**Work to be completed:** Could you reproduce the material below with every "icon" swapped for "button", changing nothing else?

**Entries on target coordinates:**
-- BEGIN --

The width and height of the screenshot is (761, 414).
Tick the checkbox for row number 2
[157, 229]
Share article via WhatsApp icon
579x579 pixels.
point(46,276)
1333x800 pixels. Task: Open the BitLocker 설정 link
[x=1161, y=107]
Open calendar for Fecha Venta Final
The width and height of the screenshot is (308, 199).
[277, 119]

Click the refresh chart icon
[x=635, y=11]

-- END --

**The output:**
The width and height of the screenshot is (761, 414).
Tick the checkbox for row number 2
[157, 229]
Share article via WhatsApp button
579x579 pixels.
point(46,276)
1333x800 pixels. Task: Open the BitLocker 설정 link
[x=1161, y=107]
Open calendar for Fecha Venta Final
The width and height of the screenshot is (308, 199).
[277, 119]

Click the refresh chart button
[x=635, y=11]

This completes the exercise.